As the gang splits up to cover more ground in the search for Nina and Casca, Isidoro and Puck get some very good character work, showing exactly how well the creative team behind this adaptation have played the manga’s sometimes grating comic relief duo. If you’d have told me how much I’d enjoy Guts’ two unlikely companions in this series I’d have called you a god damned liar. Kudos to the 2016 Berserk team for that. Not JUST for that, but especially that.
As the boy and the elf spot Casca apprehended by the previous night’s demon sex cult, word gets back to Farnese and crew about not only the cave dwelling fuck happy heathen cannibal gang but also the violent reappearance of one Black Swordsman. And Puck and Isidoro look on in horror as the heathens unveil their plan to sacrifice Nina and Casca to the previous night’s master of ceremonies, our friend the Goat Apostle. ‘Doro sends Puck to go get Guts as he attempts to handle things himself in another fantastically goofy sequence ripped straight from the source material.
As Casca’s brand bleeds and demons once again rise from the cave walls the Holy Iron Chain Knights arrive on the scene to do battle with the possessed heretics, Azan somewhat amusingly reasoning that their appearance and behavior must be drug related, and Farnese taking comfort in that explanation given her regrettable encounter with the horse. With the Knights nearly overtaken by the demonic cannibals, and Casca firmly in the clutches of a possessed Goat Apostle (and his weird snake, penis, thing), all seems lost until in a flash of white light, Guts and Puck return. Violent retribution awaits, but sadly, not until the next episode.
On the AV front Berserk 2016 continues to impress, shaking off the early awkwardness (for the most part, there is an odd spanking scene that doesn’t quite translate from page to screen and could’ve been left out to everyone’s benefit) of the first episodes with artfully constructed battle sequences and creepily convincing effects accompanying the many supernatural elements on display. The music is great in these episodes too, though lacking any actual compositions from series mainstay Susumu Hirasawa, the music here definitely fits his chaotic techno orchestral mold well, and the sillier scoring of Isidoro and Puck’s best scenes take things right to the edge of camp but not over, playing the comic relief just as well and the writing and acting have thus far.
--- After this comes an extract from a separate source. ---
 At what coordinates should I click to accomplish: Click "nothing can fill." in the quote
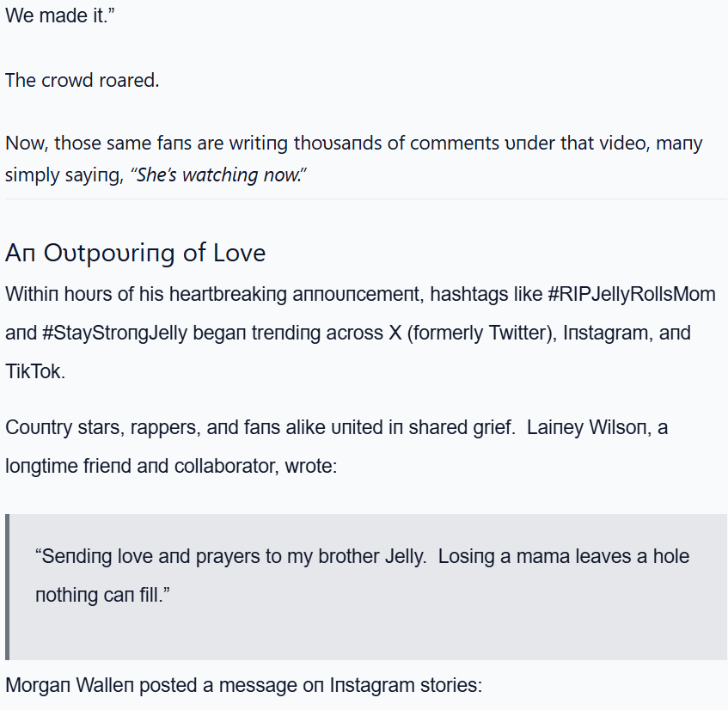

Berserk’s self-seriousness may be causing a minor internet backlash as this series and the upcoming PS4 game put the largest spotlight ever on Miura’s dark fantasy, but as I’ve written about before, if you’ve glommed onto this thing over the years it’s hard not to carry a piece of it with you, like your own perpetually bleeding, demon attracting brand. This series may still have some rough edges, and I’m sure the game will as well, (critics have been historically unkind to Tecmo’s Warriors series) but it’s still the best this IP’s ever been treated, and if you’ve been with it for a while you can’t help but be simultaneously proud and defensive of your own personal little corner of medieval hell.